ふたりぼっちの世界
この二人乗りUFOのイラストを見て脳裏に浮かんだのは、スタジオ・ジブリの映画『天空の城ラピュタ』のワンシーンでした。
それは、海賊船「タイガーモス号」の上部にある、ハンドルを回すと翼が開き、ワイヤーにつながれた凧となって船のまわりを広く見渡せる見張り台に、 バズーとシータが乗り込んで夜の空を漂うシーンです。
そこで、共に未来を持たない二人が、 背中合わせでひとつの毛布にくるまり、 それぞれの思いを打ち明けます。 誰からも干渉されない二人だけの世界。 その完璧なロマンチシズムとセンチメンタルな「ふたりぼっちの世界」に、私は強く心動かされたのを覚えています。
きっと、この二人乗りのUFOに乗る二人も、このようなセンチメンタルなシチュエーションにあったに違いありません。
二人はカップルで、女性の方は不治の病でもう長くはない状態だったと、しましょう。そして男は、そんな彼女の「地球に行ってみたい」という最後の望みを叶えたのです。
その頃、彼らの母星では地球への渡航が禁止されていました。それは地球で得られる、天国にいるような気分と酷い依存をもたらす「ストロベリー・アイスクリーム」という麻薬によって、多くの不幸な出来事が重なったからでした。そんな状況のなか、二人はこっそり星間飛行宇宙船を奪い、地球を目指すのです。
地球にたどり着き、なるべく人目のない村を選んで拠点とし、そこでしばらく無人の探査機であたりを調査しました。
彼は彼女に、天国にいるような気分になれるという地球のストロベリー・アイスクリームを食べさせたいと思っていました。もう先が長くない彼女に依存の心配はいりません。そのことを彼女に話すと、「ほんとは自分が食べたいくせに」と、いたずらっぽく微笑み、少し喜んでいるようでした。

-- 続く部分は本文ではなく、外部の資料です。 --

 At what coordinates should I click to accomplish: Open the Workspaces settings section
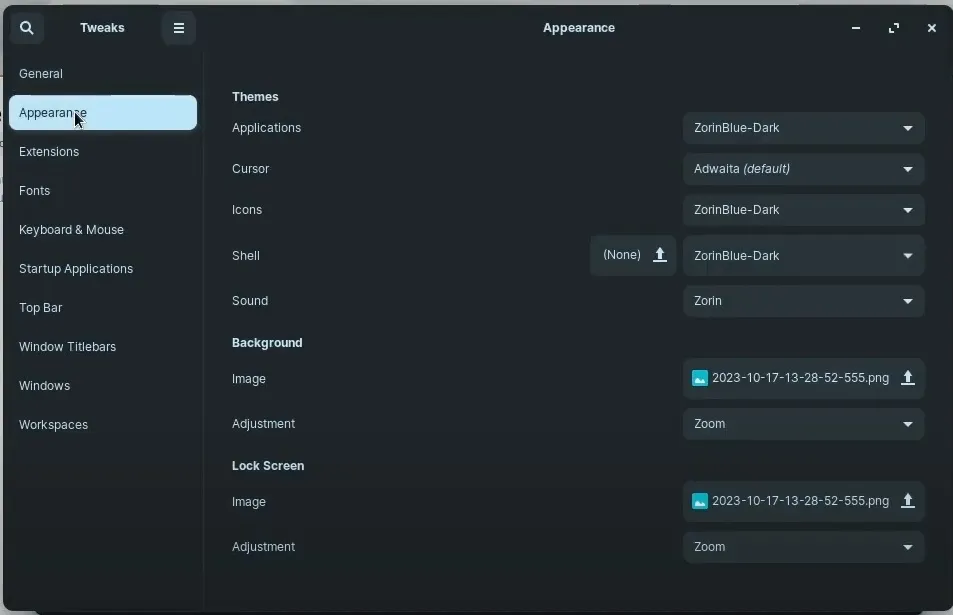(x=53, y=424)
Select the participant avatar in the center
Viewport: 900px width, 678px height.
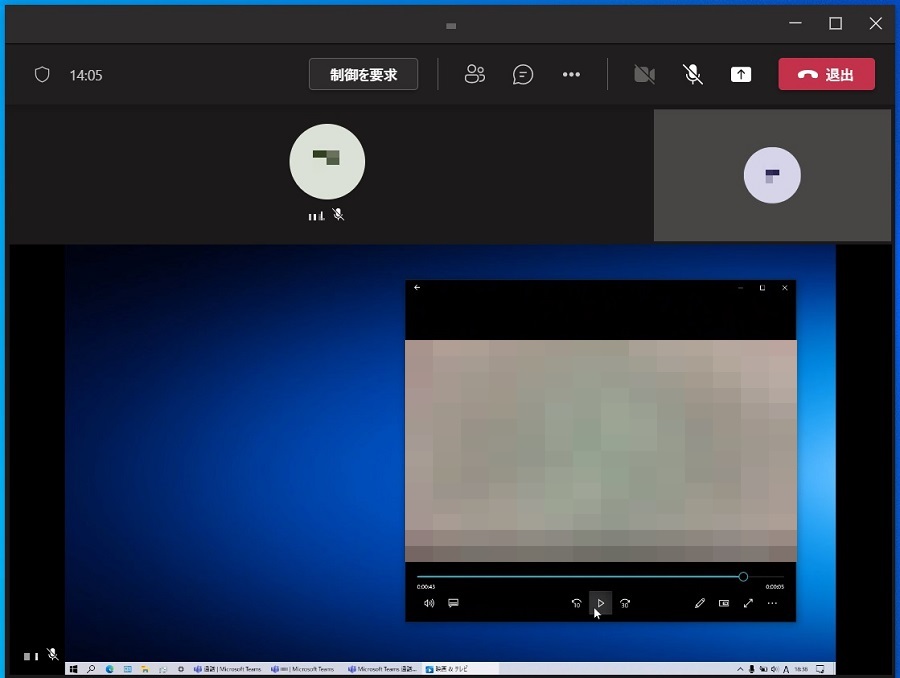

しかし無人探査機で人間の行動を観察してみても、なかなかそれを手に入れる方法が見つかりません。もっと直接的に調査したいとも考えましたが、地球への無断渡航に合わせて地球人に干渉したとなると、帰還後に相当な罪に問われてしまいます。そうこうするうちに、彼女の容態はどんどん悪くなっていきました。もう彼女は起き上がる力すら残っていません。
もう地球人に見つかっても構わない。そう覚悟を決めた彼は、母船に積んでいた二人乗りのUFOに彼女を乗せて飛び立ちます。彼女の病気は感染力の強いウィルスによる病で、宇宙船の中でも厚い壁に囲われた室にずっと隔離されていました。だから、この二人乗りのUFOも二つのドームによって完全に別れているのです。
「あの車はきっと街にいくはずだ、そもそも僕の目論見は間違いだったんだ。こんな田舎にはなかったんだよストロベリー・アイスクリームは。あの車を追っていけば、たどり着けるかもしれない!」
彼は、目についた車を見失わないように追っていきました。「もう…アイスクリームは…いいよ…」荒い小さな息の音と、とぎれとぎれの言葉がせまいコクピットの無線から聞こえてきます。
もう時間がない――そう悟った彼は、地球の環境に影響を与えないようにUFOが放出するエネルギーを遮蔽する機能を切りました。それ機能によって周りの空間がぼやけて歪んだようになり、視界が妨げられていたからです。
上空から美しい星の瞬き降り注ぎ、月明かりで豊かな自然が眼下に見える地球の夜の風景に 二人は、息を呑みました。それは彼にとっても初めてみる光景です。無線から 「きれい」 と彼女の弱々しい声が聞こえてきました。そして、
「ありがとう、たのしかったよ」
という声を最後に、小さな息遣いの間隔はだんだん長くなり、やがてなにも聞こえなくなりました。
「ねえ、なにか言ってくれ
絶対に食べさせるから、
ストロベリー・アイスクリームはもうすぐだから
おい、車
なに止まってんだ早く連れてってくれ」
UFOから放出された強いエネルギーは、追っていた車のメカニックに影響を与え、車を停止させていました。彼の視線の先にあるのは、UFOを見上げ唖然と立ち尽くす男の姿でした。
「お願いだ、
お願いだから動いてくれ」
彼は見知らぬ地球の男に、そう叫び続けました。
そんな感じだったのだろうと、私は思っています。